Portraits that tell the stories of lives line the walls of NE’s Neo Gallery in Lupita Murillo Tinnen’s From Inside the Home: A Portrait of Mexican Immigrant Women

“Hilda” features a woman dressed in a suit standing by her sink. Tinnen said they are photographed mostly in the kitchen.

“That is their space,” she said. “The women make the home, and men make space outside.”

In her best dress, “Celia” portrays one of the immigrant women in her kitchen doorway. One can see past her through the doorway to another room where her children play, showing how the women are never far from their children.

“Amalia” is pictured holding a baking tray. Sometimes the women didn’t know what to do with their hands, Tinnen said, so she gave them something to hold to make them more comfortable.

Tinnen, a Fort Worth native, is a photography and humanities professor at Collin College. She is also faculty advisor for the League of United Latin American Citizens.

During a December visit to NE, Tinnen spoke about her career and inspirations explaining how she decided to photograph these particular women.

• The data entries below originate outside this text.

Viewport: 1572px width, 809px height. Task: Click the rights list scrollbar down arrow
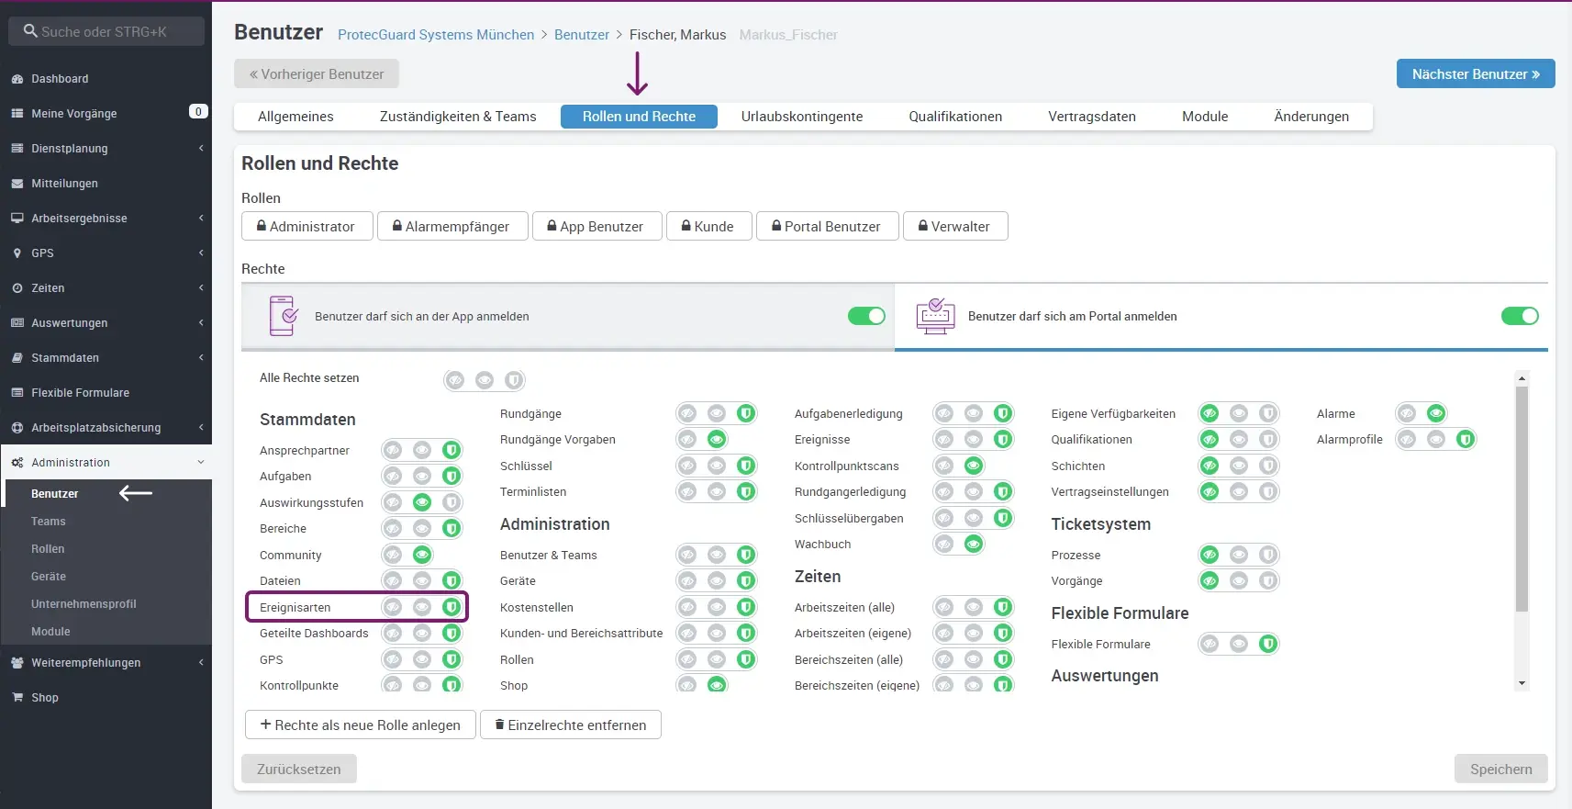[x=1522, y=683]
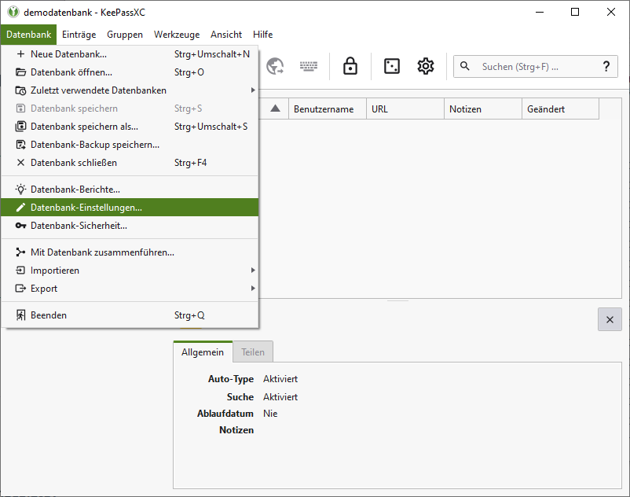This screenshot has width=630, height=497.
Task: Choose Neue Datenbank menu entry
Action: [x=68, y=54]
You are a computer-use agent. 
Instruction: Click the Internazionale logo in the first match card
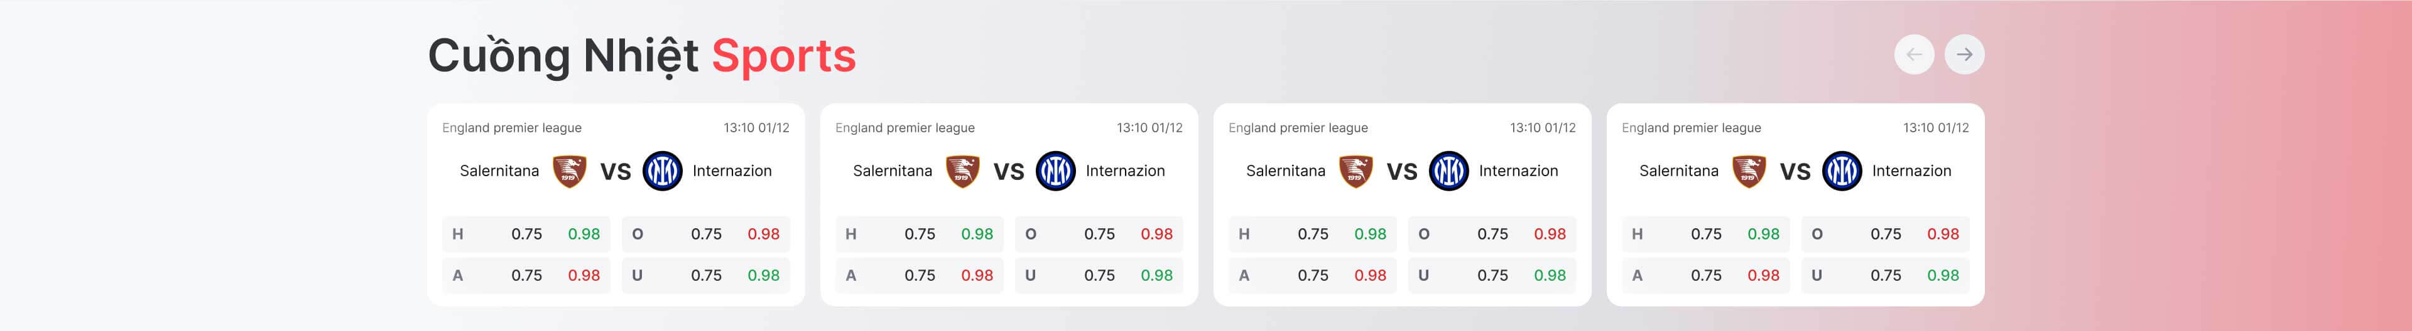pos(662,171)
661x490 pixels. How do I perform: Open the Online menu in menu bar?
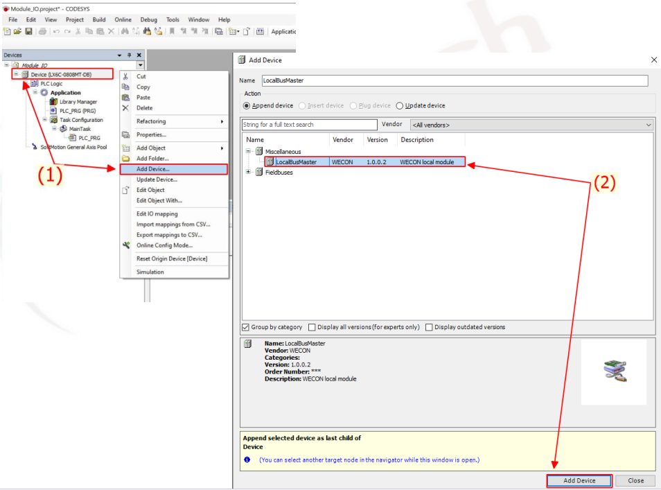[x=123, y=20]
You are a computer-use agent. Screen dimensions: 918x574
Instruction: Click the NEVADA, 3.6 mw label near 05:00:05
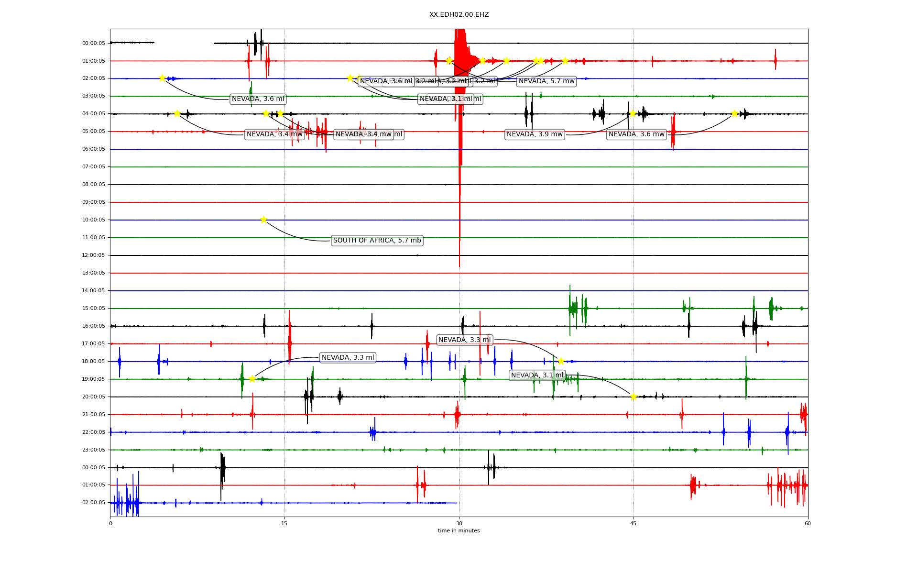[636, 134]
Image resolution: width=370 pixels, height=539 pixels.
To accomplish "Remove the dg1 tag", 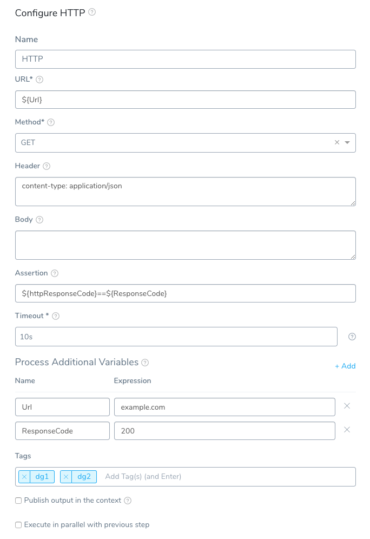I will coord(24,477).
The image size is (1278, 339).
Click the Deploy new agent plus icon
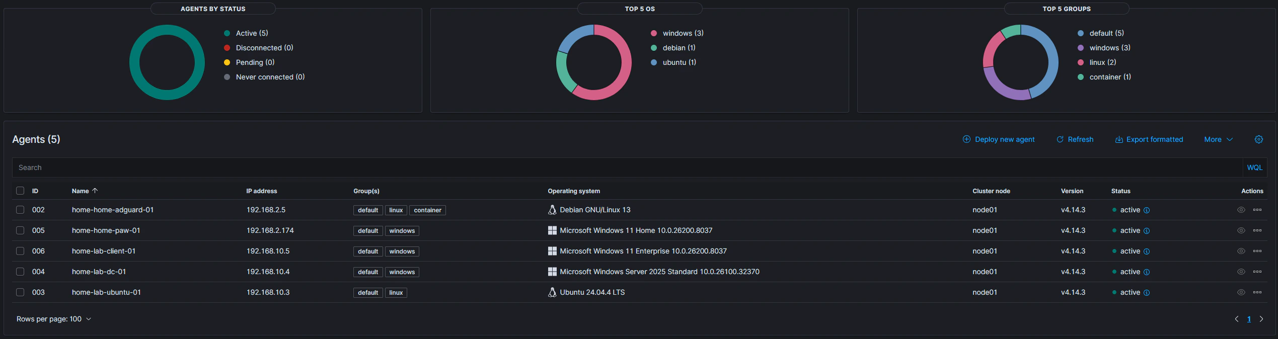coord(966,139)
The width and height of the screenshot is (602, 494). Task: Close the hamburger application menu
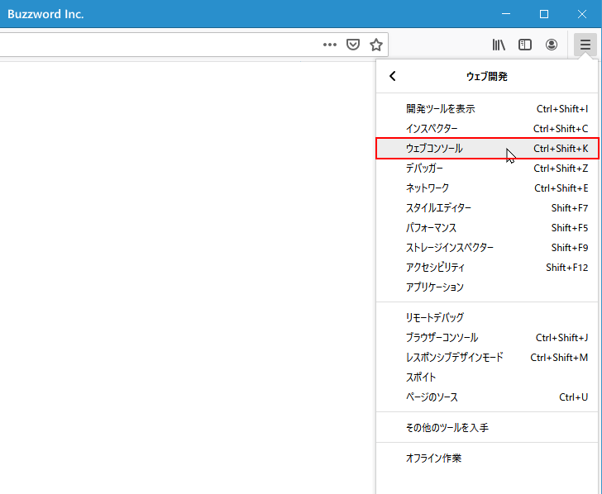pyautogui.click(x=585, y=45)
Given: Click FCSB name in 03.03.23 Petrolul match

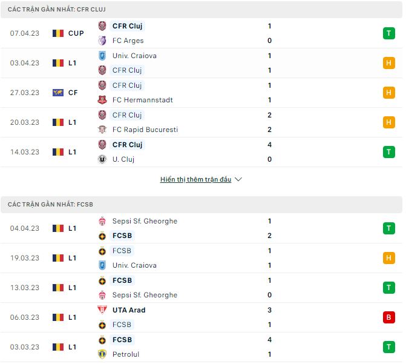Looking at the screenshot, I should (x=122, y=340).
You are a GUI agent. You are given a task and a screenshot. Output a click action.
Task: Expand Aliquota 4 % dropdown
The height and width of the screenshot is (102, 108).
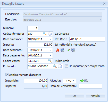tap(74, 81)
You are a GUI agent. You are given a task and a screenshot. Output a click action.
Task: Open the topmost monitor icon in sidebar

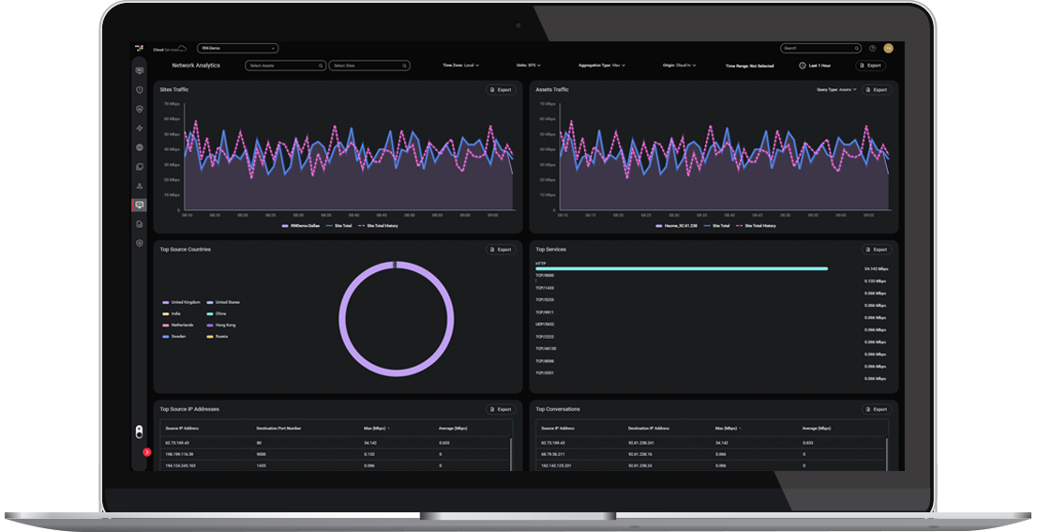[x=140, y=70]
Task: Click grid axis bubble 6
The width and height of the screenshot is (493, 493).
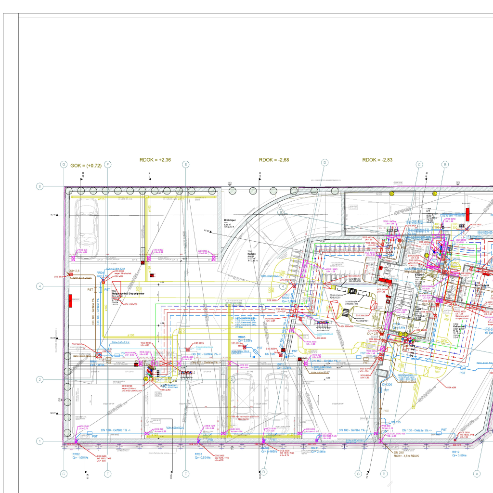Action: [40, 186]
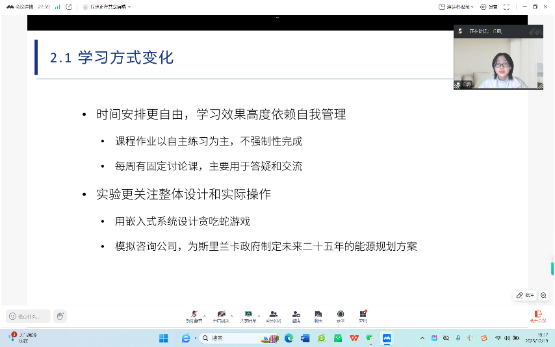Screen dimensions: 555x347
Task: Start recording the meeting
Action: tap(340, 315)
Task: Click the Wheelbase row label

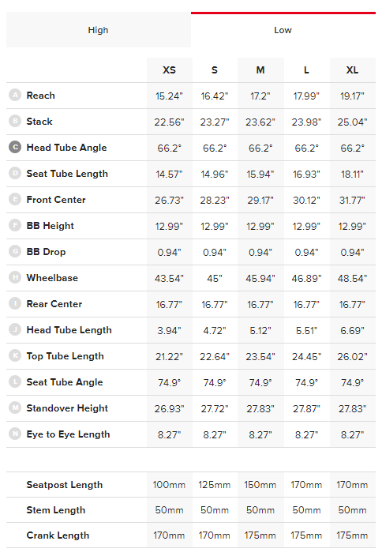Action: point(52,278)
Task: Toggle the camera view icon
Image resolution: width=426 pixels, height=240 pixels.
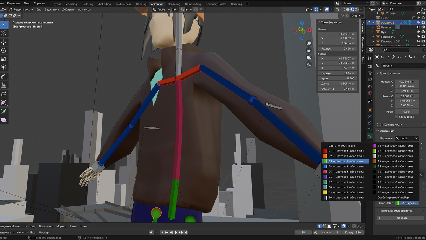Action: coord(309,58)
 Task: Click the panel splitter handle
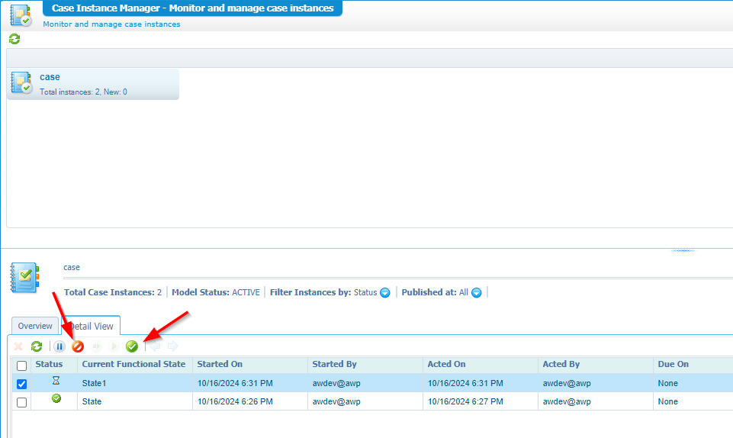(x=683, y=250)
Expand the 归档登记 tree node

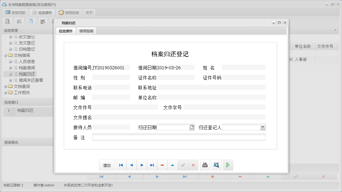(11, 49)
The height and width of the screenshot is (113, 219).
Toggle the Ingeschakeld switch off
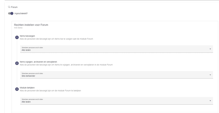coord(11,14)
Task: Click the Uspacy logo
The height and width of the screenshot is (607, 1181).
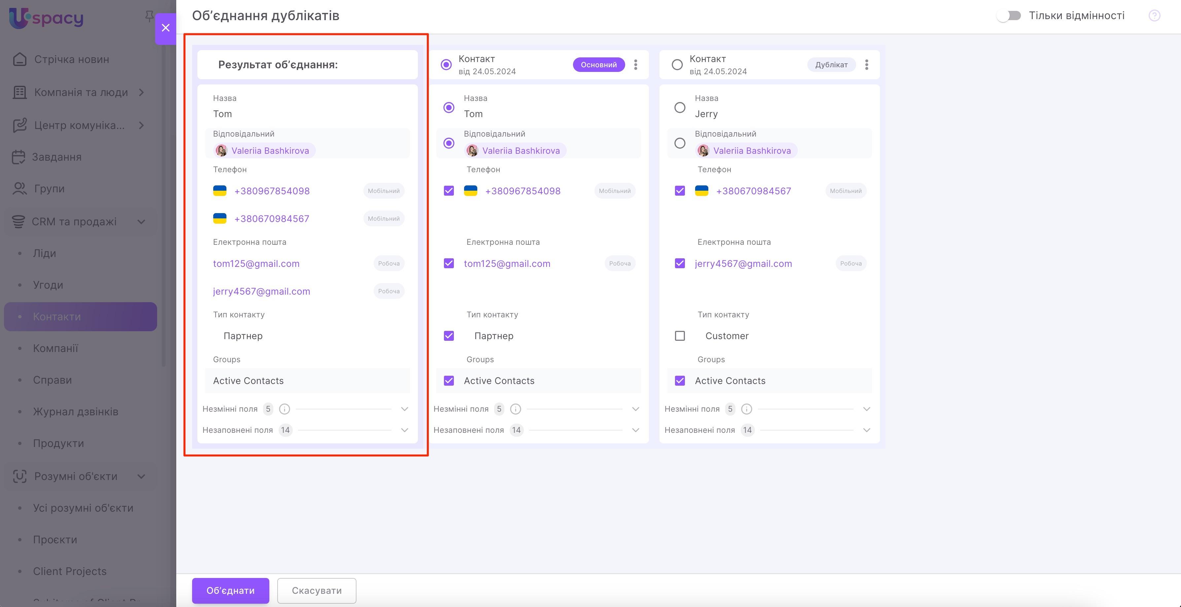Action: click(46, 18)
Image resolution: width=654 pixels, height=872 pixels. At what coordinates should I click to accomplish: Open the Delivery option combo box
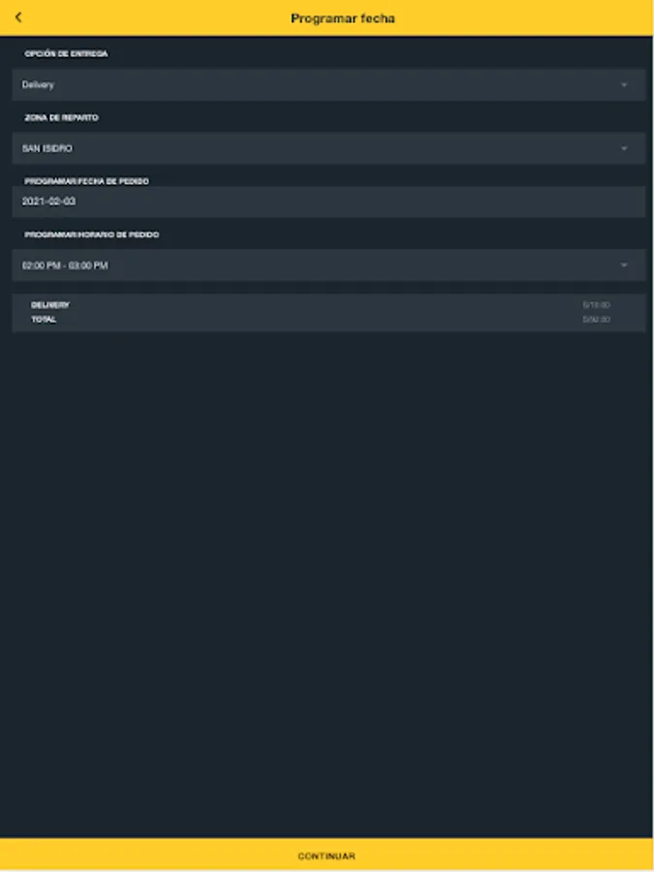click(291, 85)
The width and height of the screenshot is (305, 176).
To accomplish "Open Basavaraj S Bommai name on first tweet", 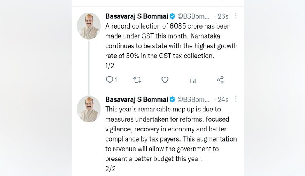I will pyautogui.click(x=137, y=16).
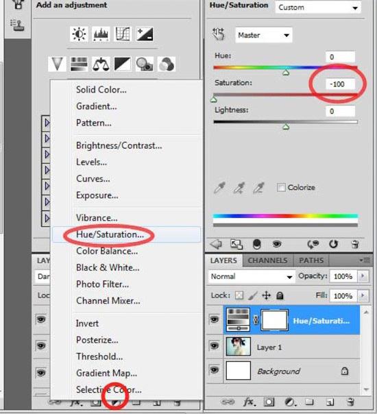Screen dimensions: 377x414
Task: Choose the Color Balance scales icon
Action: pos(101,64)
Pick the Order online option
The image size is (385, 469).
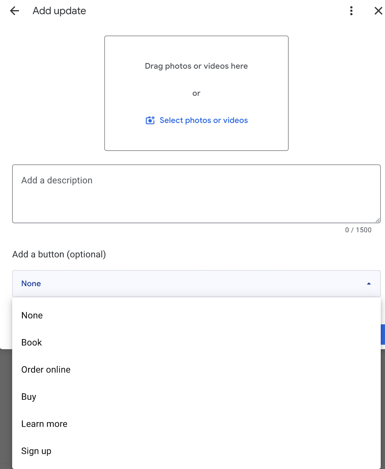pyautogui.click(x=196, y=370)
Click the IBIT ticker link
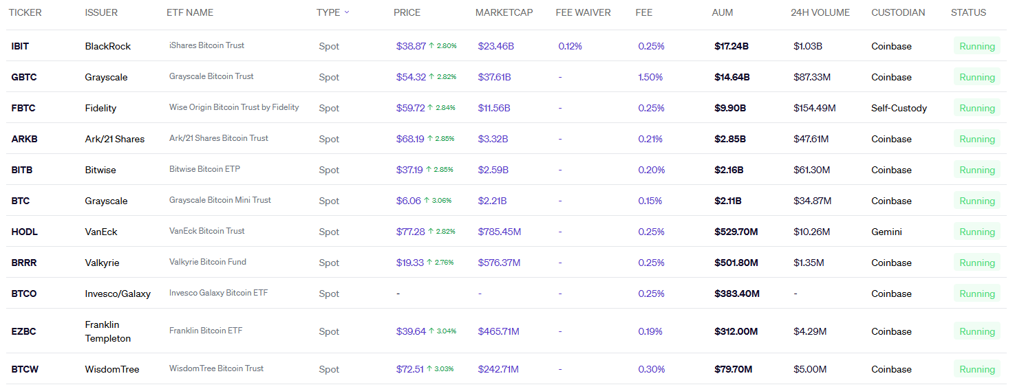This screenshot has height=387, width=1015. click(x=20, y=46)
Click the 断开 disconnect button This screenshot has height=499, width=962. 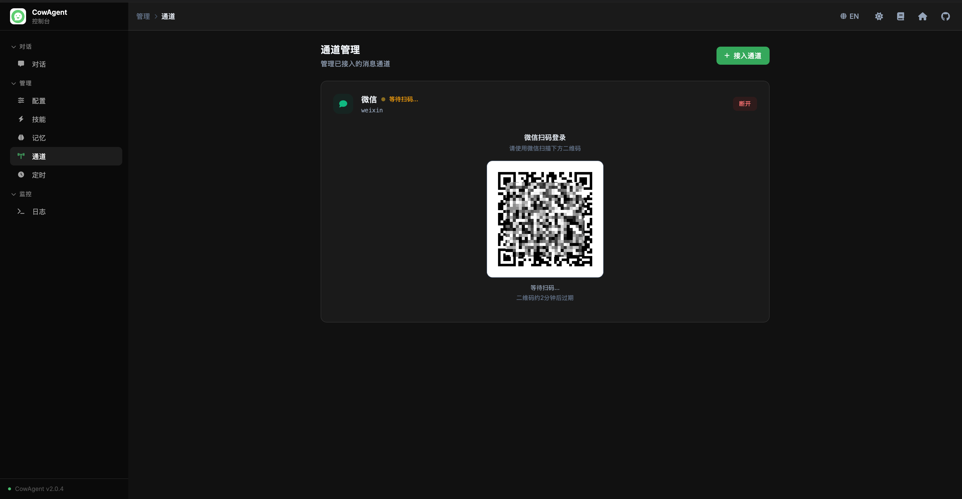click(745, 104)
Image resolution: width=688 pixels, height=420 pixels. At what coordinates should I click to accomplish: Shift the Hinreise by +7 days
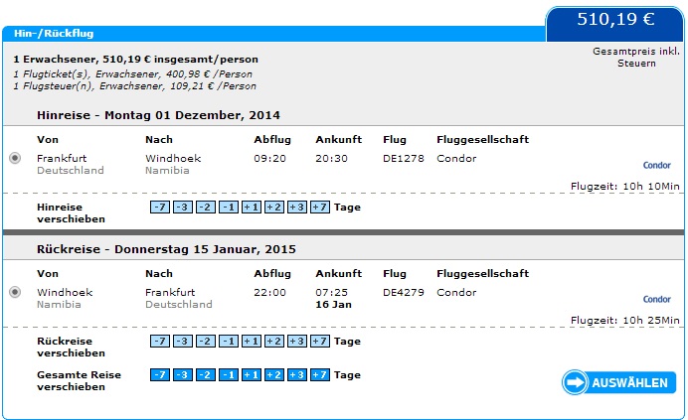coord(320,207)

She said the photographs tell the story of women who came to Fort Worth from Mexico while their homes show the blending of the two cultures.

Tinnen said she grew up in “the barrio” in Fort Worth, and every Friday for three years, she spent time visiting many of her mother’s friends and photographed them inside their homes.

“Mom would help by entertaining the women while I worked,” she said.

During the NE visit, student Lizeth Garcia asked Tinnen if the response to her work involving immigrants has changed since the late ’90s.

“Yes, because it’s relevant now,” Tinnen said.

NE photography instructor Ting Huang brought the artist to TCC. Huang said she chooses artists based on the aesthetics of the artist’s work and to introduce diversity in photographic practices to TCC students.

“I wanted to bring Lupita in, not only to share her beautiful photographs but to paint a very different picture from the so-called ‘criminals, drug dealers, rapists,’” she said. “Lupita’s works show that diversity is a beautiful and powerful thing.”

The exhibit in the NCAB photography wing is part of an ongoing lecture series and will be available for viewing through March 1.

“Our audience feedback has been tremendous, and we will continue the program in the spring semester,” Huang said.